Pay it down software code#

Even in our ~1-year-old code base with three microservices, it took an extremely senior engineer a week to hunt down the dependencies across multiple languages. If you’re using something like Datadog APM, it can look like all you need to do is include a library, BUT this may often involve updating other dependencies.

  • Setting up monitoring and observability requires knowledge of the underlying system.
  • Monitoring a system requires a nontrivial amount of knowledge about both the system under monitoring and how that system should be monitored using the tools. Today, there are a few reasons it’s easier than ever for teams to quickly and build towards monitoring bankruptcy. Why it’s easier than ever to build towards monitoring bankruptcy Often, the reasons teams decide to take on monitoring debt-not enough expertise not enough time-cause them to fall deeper and deeper into debt. What’s worse, paying back monitoring debt is often harder than paying off technical debt, since it requires both intimate knowledge of the code (what kind of behavior is normal what are the highest-priority events to monitor for), as well as facility with the monitoring tools (how to find and fix the issues of interests given what the tools support?). This means that customers could be waiting for up to hours or days for their issues to get resolved.
  • The team has chosen to give up at least partial ability to quickly localize issues when they arise, meaning they are less likely to be able to fix issues quickly.
  • This may work for some tools, but may wear on the patience of paying customers.
  • The team needs to accept limited ability to catch issues ahead of customers, meaning the customer is the monitoring plan.
  • When a team chooses to ship code without thorough monitoring, here are the the immediate costs: The costs of monitoring debt are even more insidious. And this is assuming the same developer is around to pay back the debt! It costs more to clean up later and requires intimate knowledge of a system that a developer may have context-switched out of. From a technical perspective, monitoring debt behaves similarly to tech debt.

    pay it down software

    In some ways, monitoring debt is analogous to tech debt: teams can choose to underinvest in monitoring at the time of shipping code at the cost of having to go back and invest in monitoring later.

    pay it down software

    Tech debt, like financial debt, can be taken judiciously and paid off responsibly.

    pay it down software

    People typically talk about tech debt in terms of how the cost of refactoring, redesigning, or rewriting tomorrow allows a team to ship faster today.

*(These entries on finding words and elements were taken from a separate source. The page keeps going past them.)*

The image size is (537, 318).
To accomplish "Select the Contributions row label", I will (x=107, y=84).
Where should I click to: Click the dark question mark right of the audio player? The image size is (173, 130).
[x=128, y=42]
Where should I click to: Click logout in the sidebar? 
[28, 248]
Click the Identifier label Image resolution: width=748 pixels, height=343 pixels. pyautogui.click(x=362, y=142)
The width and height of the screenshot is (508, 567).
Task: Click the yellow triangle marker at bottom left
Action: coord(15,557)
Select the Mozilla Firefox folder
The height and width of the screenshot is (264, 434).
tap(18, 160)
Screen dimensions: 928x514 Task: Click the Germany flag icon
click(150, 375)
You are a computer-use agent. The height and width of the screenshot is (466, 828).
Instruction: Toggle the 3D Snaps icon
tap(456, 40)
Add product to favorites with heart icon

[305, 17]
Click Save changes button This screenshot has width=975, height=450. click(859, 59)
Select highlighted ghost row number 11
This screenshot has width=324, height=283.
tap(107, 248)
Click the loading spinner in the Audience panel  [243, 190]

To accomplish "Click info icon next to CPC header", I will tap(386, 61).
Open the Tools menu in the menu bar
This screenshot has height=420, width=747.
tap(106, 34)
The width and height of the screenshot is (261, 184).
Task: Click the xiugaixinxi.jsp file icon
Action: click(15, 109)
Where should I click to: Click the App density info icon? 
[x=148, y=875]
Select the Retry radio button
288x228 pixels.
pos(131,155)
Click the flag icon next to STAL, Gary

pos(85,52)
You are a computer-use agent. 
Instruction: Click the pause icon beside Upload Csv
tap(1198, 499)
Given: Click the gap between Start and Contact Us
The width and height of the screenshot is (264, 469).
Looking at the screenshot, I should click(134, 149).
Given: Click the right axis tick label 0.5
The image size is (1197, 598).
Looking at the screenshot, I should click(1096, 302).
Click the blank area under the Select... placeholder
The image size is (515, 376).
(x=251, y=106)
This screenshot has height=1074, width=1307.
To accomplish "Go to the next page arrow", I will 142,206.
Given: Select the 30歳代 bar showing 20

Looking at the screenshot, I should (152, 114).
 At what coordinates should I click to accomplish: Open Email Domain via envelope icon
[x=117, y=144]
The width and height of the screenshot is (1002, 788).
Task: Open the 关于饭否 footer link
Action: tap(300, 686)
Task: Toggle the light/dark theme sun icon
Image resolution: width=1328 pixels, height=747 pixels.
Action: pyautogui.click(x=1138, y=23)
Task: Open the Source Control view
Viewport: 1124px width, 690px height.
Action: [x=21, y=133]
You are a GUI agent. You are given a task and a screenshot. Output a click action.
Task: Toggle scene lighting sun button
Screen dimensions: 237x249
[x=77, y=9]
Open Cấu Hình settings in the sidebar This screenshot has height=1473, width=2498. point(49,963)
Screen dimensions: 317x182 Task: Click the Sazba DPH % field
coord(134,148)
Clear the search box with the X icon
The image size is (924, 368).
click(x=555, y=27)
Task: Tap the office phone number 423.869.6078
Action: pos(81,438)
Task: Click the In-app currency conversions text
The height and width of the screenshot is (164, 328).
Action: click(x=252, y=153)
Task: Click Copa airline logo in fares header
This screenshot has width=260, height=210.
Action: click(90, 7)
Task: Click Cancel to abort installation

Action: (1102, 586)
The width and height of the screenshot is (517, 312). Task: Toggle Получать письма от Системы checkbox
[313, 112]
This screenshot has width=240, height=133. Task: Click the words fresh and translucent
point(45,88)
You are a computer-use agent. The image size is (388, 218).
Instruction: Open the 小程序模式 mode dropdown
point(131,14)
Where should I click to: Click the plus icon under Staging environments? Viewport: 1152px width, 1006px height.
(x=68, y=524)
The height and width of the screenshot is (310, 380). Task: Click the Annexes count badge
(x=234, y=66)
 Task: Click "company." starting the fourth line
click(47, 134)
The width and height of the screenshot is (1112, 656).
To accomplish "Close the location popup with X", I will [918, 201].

    Pay it down software software#

    Most software engineers are familiar with the concept of technical debt, a metaphor for understanding how technical tradeoffs have long-term consequences. In this article, I’ll talk about what monitoring debt is, why it’s easier than ever for teams to build towards monitoring bankruptcy, and what there is to do about it. What’s happening is that teams are falling into monitoring debt more quickly than they are able to pay it back. So why is there such a gap between monitoring ideals and monitoring reality? We’re also seeing more collective understanding about monitoring and observability best practice across the industry. There are more monitoring and observability tools available than ever before. Today, it’s easier than ever for a team to monitor software in production. To those who still struggle with the monitoring basics: you are in good company. I’ve seen many startups go surprisingly far with almost no monitoring at all. Most teams I’ve encountered have told me they do not have the monitoring coverage they would like across the surface area of their app. Teams get alerted about potential issues before they hit customers-and are able to pull up crime-show-worthy dashboards to find and fix their issues.įrom everything I’ve seen these last few years, few software organizations have achieved this level of monitoring. If we are to believe the stories we hear, software teams across the industry have modern monitoring and observability practices.